- What to do
Transcribe the records in full, keeping every word exactly as given.

- Extracted records
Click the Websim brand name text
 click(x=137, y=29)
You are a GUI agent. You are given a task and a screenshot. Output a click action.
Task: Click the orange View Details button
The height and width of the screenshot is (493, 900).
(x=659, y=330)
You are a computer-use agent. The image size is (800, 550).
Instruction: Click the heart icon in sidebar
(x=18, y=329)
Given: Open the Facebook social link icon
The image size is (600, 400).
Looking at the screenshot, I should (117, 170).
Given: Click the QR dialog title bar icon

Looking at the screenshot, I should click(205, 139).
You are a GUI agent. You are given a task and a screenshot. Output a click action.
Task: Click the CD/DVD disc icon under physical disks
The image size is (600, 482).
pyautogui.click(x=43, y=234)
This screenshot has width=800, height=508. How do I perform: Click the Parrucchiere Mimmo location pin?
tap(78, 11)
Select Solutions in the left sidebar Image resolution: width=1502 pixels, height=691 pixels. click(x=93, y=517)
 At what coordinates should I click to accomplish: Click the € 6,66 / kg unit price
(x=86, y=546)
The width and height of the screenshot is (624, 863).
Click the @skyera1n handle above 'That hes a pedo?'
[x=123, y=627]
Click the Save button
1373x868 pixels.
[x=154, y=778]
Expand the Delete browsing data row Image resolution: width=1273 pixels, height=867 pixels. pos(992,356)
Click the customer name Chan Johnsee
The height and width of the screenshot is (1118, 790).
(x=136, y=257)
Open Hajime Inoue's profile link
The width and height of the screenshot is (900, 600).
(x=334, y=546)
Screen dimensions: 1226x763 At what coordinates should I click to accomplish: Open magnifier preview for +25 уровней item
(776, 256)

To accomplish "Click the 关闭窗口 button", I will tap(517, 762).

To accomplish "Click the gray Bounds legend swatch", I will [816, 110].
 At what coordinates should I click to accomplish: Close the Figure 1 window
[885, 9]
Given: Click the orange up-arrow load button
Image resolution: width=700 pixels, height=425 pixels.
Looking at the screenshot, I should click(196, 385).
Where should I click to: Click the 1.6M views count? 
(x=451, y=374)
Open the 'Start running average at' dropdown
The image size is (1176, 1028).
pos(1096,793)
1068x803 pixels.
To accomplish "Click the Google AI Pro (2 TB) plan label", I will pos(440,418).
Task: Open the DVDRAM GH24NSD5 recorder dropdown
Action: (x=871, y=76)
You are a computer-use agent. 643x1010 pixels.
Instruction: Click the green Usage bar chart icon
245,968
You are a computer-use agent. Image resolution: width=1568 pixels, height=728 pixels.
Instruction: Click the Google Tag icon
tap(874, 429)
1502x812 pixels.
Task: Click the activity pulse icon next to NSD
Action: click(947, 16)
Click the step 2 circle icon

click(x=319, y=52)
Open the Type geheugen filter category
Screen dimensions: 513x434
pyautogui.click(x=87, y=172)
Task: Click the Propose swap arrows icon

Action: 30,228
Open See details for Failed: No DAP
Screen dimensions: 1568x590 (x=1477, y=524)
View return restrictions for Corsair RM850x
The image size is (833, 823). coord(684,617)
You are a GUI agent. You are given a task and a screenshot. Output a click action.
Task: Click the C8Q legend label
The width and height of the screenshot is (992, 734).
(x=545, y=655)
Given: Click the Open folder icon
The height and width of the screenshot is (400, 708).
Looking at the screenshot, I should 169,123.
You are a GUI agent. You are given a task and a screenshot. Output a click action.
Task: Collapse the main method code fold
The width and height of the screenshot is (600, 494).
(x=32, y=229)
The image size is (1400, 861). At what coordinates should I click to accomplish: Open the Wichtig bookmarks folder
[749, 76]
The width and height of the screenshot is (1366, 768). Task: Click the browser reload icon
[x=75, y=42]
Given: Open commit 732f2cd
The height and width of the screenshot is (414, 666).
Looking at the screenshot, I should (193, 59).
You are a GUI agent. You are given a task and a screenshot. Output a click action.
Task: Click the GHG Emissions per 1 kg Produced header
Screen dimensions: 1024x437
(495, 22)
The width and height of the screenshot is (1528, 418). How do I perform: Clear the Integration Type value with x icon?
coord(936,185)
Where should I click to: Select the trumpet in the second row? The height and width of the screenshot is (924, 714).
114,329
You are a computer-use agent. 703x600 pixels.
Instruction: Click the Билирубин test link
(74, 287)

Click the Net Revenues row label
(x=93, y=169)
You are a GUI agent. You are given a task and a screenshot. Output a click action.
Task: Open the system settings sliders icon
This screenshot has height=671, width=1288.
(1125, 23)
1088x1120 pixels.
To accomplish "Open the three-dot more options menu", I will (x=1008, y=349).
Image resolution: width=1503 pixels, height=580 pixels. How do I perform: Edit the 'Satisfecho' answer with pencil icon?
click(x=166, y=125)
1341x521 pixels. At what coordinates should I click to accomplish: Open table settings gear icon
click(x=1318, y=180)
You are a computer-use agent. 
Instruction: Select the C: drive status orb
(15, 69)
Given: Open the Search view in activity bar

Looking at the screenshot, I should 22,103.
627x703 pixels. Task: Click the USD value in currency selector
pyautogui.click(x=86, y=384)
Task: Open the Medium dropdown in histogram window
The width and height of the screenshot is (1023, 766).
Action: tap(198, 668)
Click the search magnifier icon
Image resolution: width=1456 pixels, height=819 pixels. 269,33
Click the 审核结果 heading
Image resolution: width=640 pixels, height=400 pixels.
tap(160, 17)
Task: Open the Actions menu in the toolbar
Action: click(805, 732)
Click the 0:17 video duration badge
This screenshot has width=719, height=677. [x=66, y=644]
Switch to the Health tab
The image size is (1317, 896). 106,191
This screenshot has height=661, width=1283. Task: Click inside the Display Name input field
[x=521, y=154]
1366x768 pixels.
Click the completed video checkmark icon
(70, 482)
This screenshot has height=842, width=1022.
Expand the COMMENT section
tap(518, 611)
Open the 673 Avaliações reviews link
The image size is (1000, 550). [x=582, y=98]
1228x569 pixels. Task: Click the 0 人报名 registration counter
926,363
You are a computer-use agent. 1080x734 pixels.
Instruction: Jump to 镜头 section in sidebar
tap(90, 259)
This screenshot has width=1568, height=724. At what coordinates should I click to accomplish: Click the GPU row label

- Answer space
Click the Websim brand name text
 click(x=137, y=29)
You are a GUI agent. You are given a task and a screenshot. Output a click action.
Task: Click the orange View Details button
The height and width of the screenshot is (493, 900).
(x=659, y=330)
You are a computer-use agent. The image size is (800, 550).
Instruction: Click the heart icon in sidebar
(x=18, y=329)
Given: Open the Facebook social link icon
The image size is (600, 400).
Looking at the screenshot, I should (117, 170).
Given: Click the QR dialog title bar icon

Looking at the screenshot, I should click(205, 139).
You are a GUI agent. You are given a task and a screenshot. Output a click action.
Task: Click the CD/DVD disc icon under physical disks
The image size is (600, 482).
pyautogui.click(x=43, y=234)
This screenshot has width=800, height=508. How do I perform: Click the Parrucchiere Mimmo location pin?
tap(78, 11)
Select Solutions in the left sidebar Image resolution: width=1502 pixels, height=691 pixels. click(x=93, y=517)
 At what coordinates should I click to accomplish: Click the € 6,66 / kg unit price
(x=86, y=546)
The width and height of the screenshot is (624, 863).
Click the @skyera1n handle above 'That hes a pedo?'
[x=123, y=627]
Click the Save button
1373x868 pixels.
[x=154, y=778]
Expand the Delete browsing data row Image resolution: width=1273 pixels, height=867 pixels. pos(992,356)
Click the customer name Chan Johnsee
The height and width of the screenshot is (1118, 790).
(x=136, y=257)
Open Hajime Inoue's profile link
The width and height of the screenshot is (900, 600).
(x=334, y=546)
Screen dimensions: 1226x763 At what coordinates should I click to accomplish: Open magnifier preview for +25 уровней item
(776, 256)

To accomplish "Click the 关闭窗口 button", I will tap(517, 762).

To accomplish "Click the gray Bounds legend swatch", I will [816, 110].
 At what coordinates should I click to accomplish: Close the Figure 1 window
[885, 9]
Given: Click the orange up-arrow load button
Image resolution: width=700 pixels, height=425 pixels.
Looking at the screenshot, I should click(196, 385).
Where should I click to: Click the 1.6M views count? 
(x=451, y=374)
Open the 'Start running average at' dropdown
The image size is (1176, 1028).
pos(1096,793)
1068x803 pixels.
To accomplish "Click the Google AI Pro (2 TB) plan label", I will pos(440,418).
Task: Open the DVDRAM GH24NSD5 recorder dropdown
Action: (x=871, y=76)
You are a computer-use agent. 643x1010 pixels.
Instruction: Click the green Usage bar chart icon
245,968
You are a computer-use agent. Image resolution: width=1568 pixels, height=728 pixels.
Instruction: Click the Google Tag icon
tap(874, 429)
1502x812 pixels.
Task: Click the activity pulse icon next to NSD
Action: click(947, 16)
Click the step 2 circle icon

click(x=319, y=52)
Open the Type geheugen filter category
Screen dimensions: 513x434
pyautogui.click(x=87, y=172)
Task: Click the Propose swap arrows icon

Action: 30,228
Open See details for Failed: No DAP
Screen dimensions: 1568x590 (x=1477, y=524)
View return restrictions for Corsair RM850x
The image size is (833, 823). coord(684,617)
You are a GUI agent. You are given a task and a screenshot. Output a click action.
Task: Click the C8Q legend label
The width and height of the screenshot is (992, 734).
(x=545, y=655)
Given: Click the Open folder icon
The height and width of the screenshot is (400, 708).
Looking at the screenshot, I should 169,123.
You are a GUI agent. You are given a task and a screenshot. Output a click action.
Task: Collapse the main method code fold
The width and height of the screenshot is (600, 494).
(x=32, y=229)
The image size is (1400, 861). At what coordinates should I click to accomplish: Open the Wichtig bookmarks folder
[749, 76]
The width and height of the screenshot is (1366, 768). Task: Click the browser reload icon
[x=75, y=42]
Given: Open commit 732f2cd
The height and width of the screenshot is (414, 666).
Looking at the screenshot, I should (193, 59).
You are a GUI agent. You are given a task and a screenshot. Output a click action.
Task: Click the GHG Emissions per 1 kg Produced header
Screen dimensions: 1024x437
(495, 22)
The width and height of the screenshot is (1528, 418). How do I perform: Clear the Integration Type value with x icon?
coord(936,185)
Where should I click to: Select the trumpet in the second row? The height and width of the screenshot is (924, 714).
114,329
You are a computer-use agent. 703x600 pixels.
Instruction: Click the Билирубин test link
(74, 287)

Click the Net Revenues row label
(x=93, y=169)
You are a GUI agent. You are given a task and a screenshot. Output a click action.
Task: Open the system settings sliders icon
This screenshot has height=671, width=1288.
(1125, 23)
1088x1120 pixels.
To accomplish "Open the three-dot more options menu", I will (x=1008, y=349).
Image resolution: width=1503 pixels, height=580 pixels. How do I perform: Edit the 'Satisfecho' answer with pencil icon?
click(x=166, y=125)
1341x521 pixels. At what coordinates should I click to accomplish: Open table settings gear icon
click(x=1318, y=180)
You are a computer-use agent. 
Instruction: Select the C: drive status orb
(15, 69)
Given: Open the Search view in activity bar

Looking at the screenshot, I should 22,103.
627x703 pixels. Task: Click the USD value in currency selector
pyautogui.click(x=86, y=384)
Task: Open the Medium dropdown in histogram window
The width and height of the screenshot is (1023, 766).
Action: tap(198, 668)
Click the search magnifier icon
Image resolution: width=1456 pixels, height=819 pixels. 269,33
Click the 审核结果 heading
Image resolution: width=640 pixels, height=400 pixels.
tap(160, 17)
Task: Open the Actions menu in the toolbar
Action: click(805, 732)
Click the 0:17 video duration badge
This screenshot has width=719, height=677. [x=66, y=644]
Switch to the Health tab
The image size is (1317, 896). 106,191
This screenshot has height=661, width=1283. Task: Click inside the Display Name input field
[x=521, y=154]
1366x768 pixels.
Click the completed video checkmark icon
(70, 482)
This screenshot has height=842, width=1022.
Expand the COMMENT section
tap(518, 611)
Open the 673 Avaliações reviews link
The image size is (1000, 550). [x=582, y=98]
1228x569 pixels. Task: Click the 0 人报名 registration counter
926,363
You are a computer-use agent. 1080x734 pixels.
Instruction: Jump to 镜头 section in sidebar
tap(90, 259)
This screenshot has width=1568, height=724. At what coordinates should I click to accomplish: Click the GPU row label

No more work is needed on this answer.